[Assignment]
Transcribe the records below exactly as they appear, omitting any pictures.

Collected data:

========================================================================

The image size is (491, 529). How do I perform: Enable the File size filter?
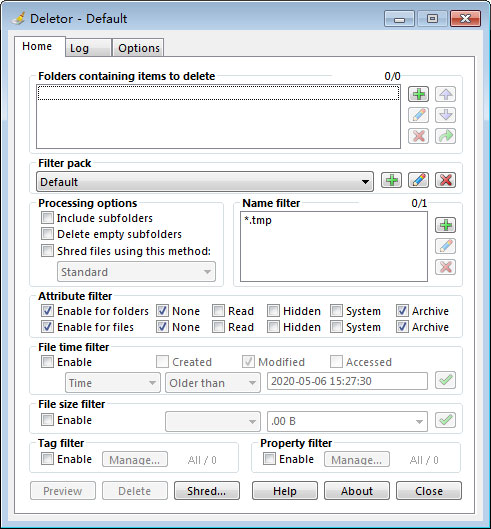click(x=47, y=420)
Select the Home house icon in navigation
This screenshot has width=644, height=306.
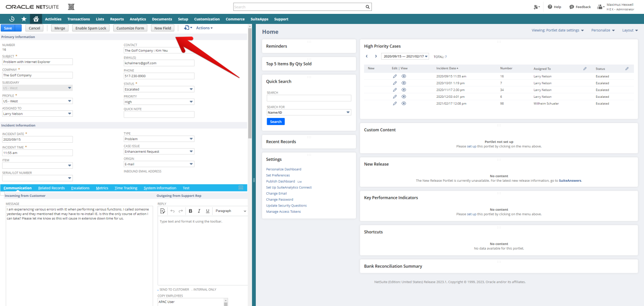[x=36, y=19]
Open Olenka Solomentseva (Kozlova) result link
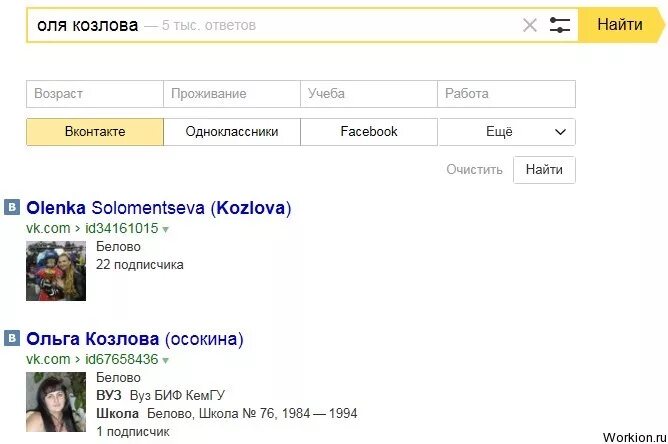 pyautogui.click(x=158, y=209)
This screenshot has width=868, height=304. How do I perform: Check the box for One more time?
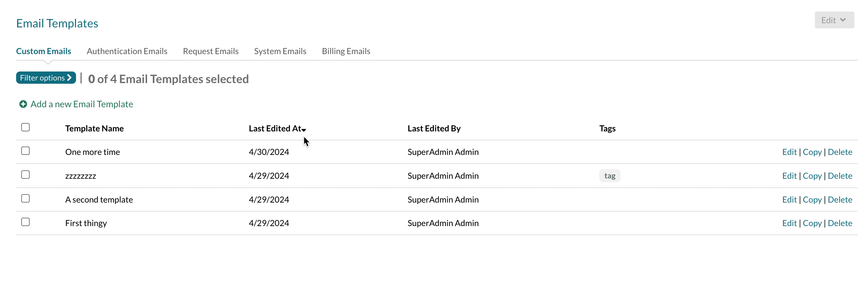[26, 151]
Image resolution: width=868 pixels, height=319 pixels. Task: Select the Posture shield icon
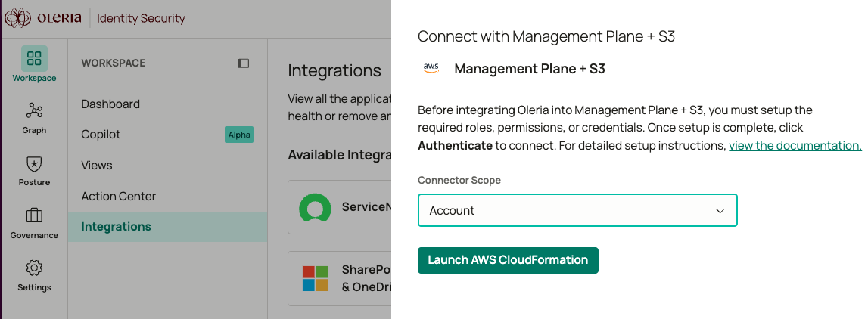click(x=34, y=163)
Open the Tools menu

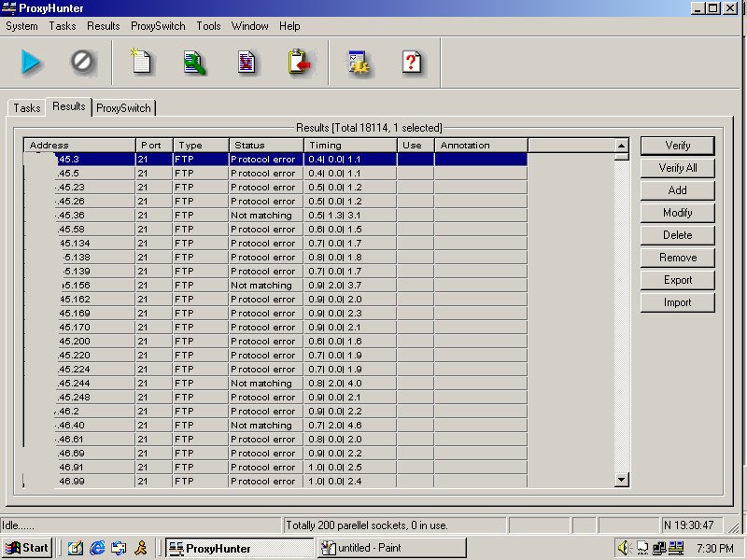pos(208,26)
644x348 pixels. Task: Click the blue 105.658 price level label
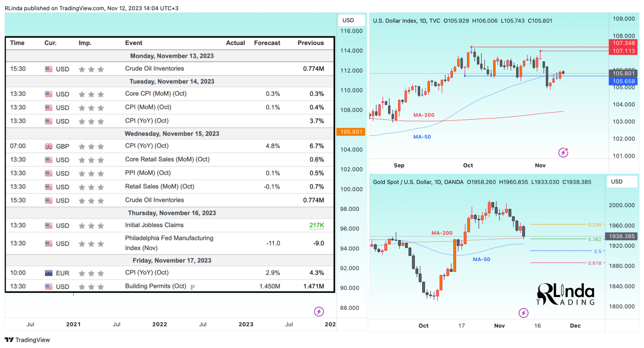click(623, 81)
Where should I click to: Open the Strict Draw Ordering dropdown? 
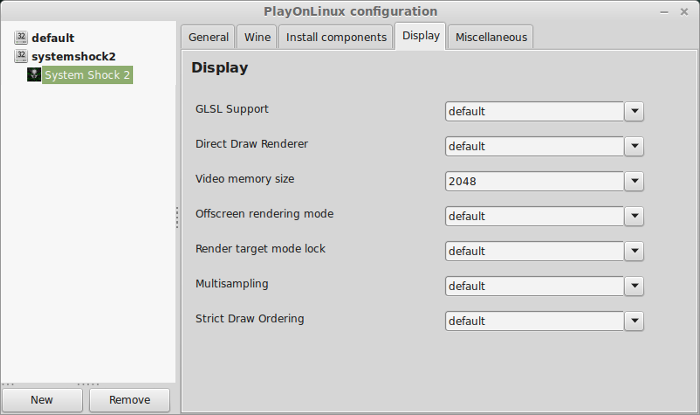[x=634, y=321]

========================================================================

[Reply]
The image size is (491, 529). How do I perform: Enable the File size filter?
click(x=47, y=420)
Select the Home house icon in navigation
This screenshot has width=644, height=306.
[x=36, y=19]
Open Olenka Solomentseva (Kozlova) result link
 pyautogui.click(x=158, y=209)
This screenshot has width=868, height=304. How do I perform: Check the box for One more time?
[26, 151]
Image resolution: width=868 pixels, height=319 pixels. Task: Select the Posture shield icon
click(x=34, y=163)
Open the Tools menu

pos(208,26)
644x348 pixels. Task: Click the blue 105.658 price level label
click(623, 81)
Where should I click to: Open the Strict Draw Ordering dropdown? 
[x=634, y=321]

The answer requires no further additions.